= Exercise materials =
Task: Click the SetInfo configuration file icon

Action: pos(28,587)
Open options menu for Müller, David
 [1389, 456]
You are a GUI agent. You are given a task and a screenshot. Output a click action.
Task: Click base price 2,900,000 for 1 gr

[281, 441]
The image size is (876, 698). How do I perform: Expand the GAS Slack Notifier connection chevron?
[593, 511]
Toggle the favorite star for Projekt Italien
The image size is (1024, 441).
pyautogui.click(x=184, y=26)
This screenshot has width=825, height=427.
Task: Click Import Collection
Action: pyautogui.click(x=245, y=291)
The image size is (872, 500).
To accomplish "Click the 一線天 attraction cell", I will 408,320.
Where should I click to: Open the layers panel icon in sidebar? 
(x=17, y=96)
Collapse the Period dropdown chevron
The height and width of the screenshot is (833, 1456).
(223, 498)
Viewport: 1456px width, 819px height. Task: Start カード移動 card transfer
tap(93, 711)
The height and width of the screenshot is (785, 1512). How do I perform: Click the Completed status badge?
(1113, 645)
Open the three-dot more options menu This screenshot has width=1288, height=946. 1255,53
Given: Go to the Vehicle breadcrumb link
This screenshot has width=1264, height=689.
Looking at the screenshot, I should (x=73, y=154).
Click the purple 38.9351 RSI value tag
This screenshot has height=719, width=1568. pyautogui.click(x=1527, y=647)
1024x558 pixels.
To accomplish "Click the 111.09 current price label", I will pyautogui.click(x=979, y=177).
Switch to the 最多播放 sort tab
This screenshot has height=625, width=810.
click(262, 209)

= Task to carry out =
Swap each "chevron" in the data above for "caret", and write out all the lines again with nothing else altered.

= Response to the exercise =
Task: Click the SetInfo configuration file icon

Action: pos(28,587)
Open options menu for Müller, David
 [1389, 456]
You are a GUI agent. You are given a task and a screenshot. Output a click action.
Task: Click base price 2,900,000 for 1 gr

[281, 441]
The image size is (876, 698). How do I perform: Expand the GAS Slack Notifier connection caret?
[593, 511]
Toggle the favorite star for Projekt Italien
The image size is (1024, 441).
pyautogui.click(x=184, y=26)
This screenshot has width=825, height=427.
Task: Click Import Collection
Action: pyautogui.click(x=245, y=291)
The image size is (872, 500).
To accomplish "Click the 一線天 attraction cell", I will 408,320.
Where should I click to: Open the layers panel icon in sidebar? 
(x=17, y=96)
Collapse the Period dropdown caret
The height and width of the screenshot is (833, 1456).
(223, 498)
Viewport: 1456px width, 819px height. Task: Start カード移動 card transfer
tap(93, 711)
The height and width of the screenshot is (785, 1512). How do I perform: Click the Completed status badge?
(1113, 645)
Open the three-dot more options menu This screenshot has width=1288, height=946. 1255,53
Given: Go to the Vehicle breadcrumb link
This screenshot has width=1264, height=689.
Looking at the screenshot, I should (x=73, y=154).
Click the purple 38.9351 RSI value tag
This screenshot has height=719, width=1568. pyautogui.click(x=1527, y=647)
1024x558 pixels.
To accomplish "Click the 111.09 current price label", I will pyautogui.click(x=979, y=177).
Switch to the 最多播放 sort tab
This screenshot has height=625, width=810.
click(262, 209)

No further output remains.